Face aux incertitudes sanitaires et à
l’abstention qui ne fait que s’amplifier de scrutin en scrutin, l’exécutif n’a
décidé d’intervenir qu’à la marge sur les modalités d’un autre rendez-vous
majeur, la prochaine élection présidentielle. Dans son projet de loi concernant
le scrutin de 2022, qui compte des mesures comme la généralisation du vote par
correspondance pour les détenus ou la déterritorialisation des procurations, un
amendement s’est fait remarquer. Glissé en dernière minute par le gouvernement
au Sénat, il instaure pour la première fois le vote par anticipation pour 2022.
Concrètement, tous les électeurs se rendraient dans des bureaux, où leur
suffrage serait effectué sur une machine à voter, à une « date fixée
par décret, durant la semaine précédant le scrutin », selon l’exposé
des motifs du texte.
« Il y a un attachement fort aux institutions locales »

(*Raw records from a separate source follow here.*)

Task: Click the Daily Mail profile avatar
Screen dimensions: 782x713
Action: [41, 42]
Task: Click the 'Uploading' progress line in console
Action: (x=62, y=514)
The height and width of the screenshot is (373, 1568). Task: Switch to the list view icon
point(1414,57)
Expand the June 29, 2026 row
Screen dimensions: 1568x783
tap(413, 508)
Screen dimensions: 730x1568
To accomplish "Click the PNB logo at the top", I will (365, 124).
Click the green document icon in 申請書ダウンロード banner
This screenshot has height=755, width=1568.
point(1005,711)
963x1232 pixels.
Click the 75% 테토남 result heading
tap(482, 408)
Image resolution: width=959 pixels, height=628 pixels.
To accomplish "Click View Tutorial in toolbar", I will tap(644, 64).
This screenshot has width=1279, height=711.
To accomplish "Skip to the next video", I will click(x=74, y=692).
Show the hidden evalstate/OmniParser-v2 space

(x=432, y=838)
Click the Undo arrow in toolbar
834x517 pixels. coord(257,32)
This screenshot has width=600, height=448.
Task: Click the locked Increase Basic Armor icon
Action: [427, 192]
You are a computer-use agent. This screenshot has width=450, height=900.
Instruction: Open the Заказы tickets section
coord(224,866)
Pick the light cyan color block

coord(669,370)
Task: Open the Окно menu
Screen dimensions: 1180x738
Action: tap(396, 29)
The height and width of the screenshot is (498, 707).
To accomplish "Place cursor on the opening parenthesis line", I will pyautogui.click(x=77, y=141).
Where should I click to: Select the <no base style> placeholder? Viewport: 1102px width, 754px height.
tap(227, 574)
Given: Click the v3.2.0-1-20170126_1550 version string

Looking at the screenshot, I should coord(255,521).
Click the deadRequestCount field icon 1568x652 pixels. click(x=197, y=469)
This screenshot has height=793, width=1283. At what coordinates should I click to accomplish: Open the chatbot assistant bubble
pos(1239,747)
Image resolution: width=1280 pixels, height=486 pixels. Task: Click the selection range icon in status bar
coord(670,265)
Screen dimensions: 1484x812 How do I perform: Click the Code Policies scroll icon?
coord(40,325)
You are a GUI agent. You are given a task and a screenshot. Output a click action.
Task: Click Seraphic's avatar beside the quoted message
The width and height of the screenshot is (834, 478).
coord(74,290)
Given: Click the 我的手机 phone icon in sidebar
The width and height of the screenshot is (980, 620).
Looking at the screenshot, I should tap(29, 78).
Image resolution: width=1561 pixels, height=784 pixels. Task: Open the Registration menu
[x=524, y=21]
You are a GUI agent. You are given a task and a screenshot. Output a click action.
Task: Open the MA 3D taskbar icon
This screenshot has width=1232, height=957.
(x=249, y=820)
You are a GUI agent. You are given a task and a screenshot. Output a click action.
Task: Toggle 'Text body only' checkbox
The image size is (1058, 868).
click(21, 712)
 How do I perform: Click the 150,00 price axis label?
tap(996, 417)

Derrière ce projet gouvernemental, se
cachent plusieurs pièges. « La question de la rupture d’égalité entre
les électeurs se pose, tant ce projet va rimer avec le développement
d’inégalités territoriales : a priori, on devrait avoir un seul bureau par
département ou par préfecture », décrypte le sociologue Jérémie
Moualek, ajoutant qu’ « après deux siècles de socialisation au vote par
bulletin, passer à la machine électronique va accroître les inégalités face à
la technique ». Et de poursuivre : « Il risque aussi d’y avoir une
rupture d’égalité entre les candidats : le vote anticipé va rogner des jours de
campagne médiatique. Enfin, si les machines à voter ont été autorisées dans les
années 1960, et ne concernent aujourd’hui que 60 communes, c’est
qu’il y a beaucoup de problèmes techniques et des risques de fraude. » Finalement,
l’amendement a été largement rejeté par la Chambre haute, dominée par la
droite, mais pourrait faire son retour lors de la nouvelle lecture du texte à l’Assemblée
en mars.
Officiellement, l’initiative visait à
limiter l’abstention, révélatrice d’une profonde lassitude des citoyens à l’égard
d’un système démocratique asphyxié par le présidentialisme. Selon le
« Baromètre de la confiance politique » du Cevipof, publié le 22 février,
55 % des Français estiment que notre démocratie ne fonctionne pas très
bien. Seuls 39 % ont confiance dans le Sénat et 38 % dans l’Assemblée
nationale. Le taux baisse légèrement concernant « l’institution
présidentielle » (37 %) et le gouvernement (35 %). « On
est toujours dans une situation très critique par rapport à d’autres pays
européens vis-à-vis du personnel politique, analyse Luc Rouban,
chercheur au Cevipof. Le malaise démocratique est toujours très
profond. Il imprègne l’évaluation de la politique sanitaire, avec des taux de
confiance qui ne dépassent pas les 36 %. »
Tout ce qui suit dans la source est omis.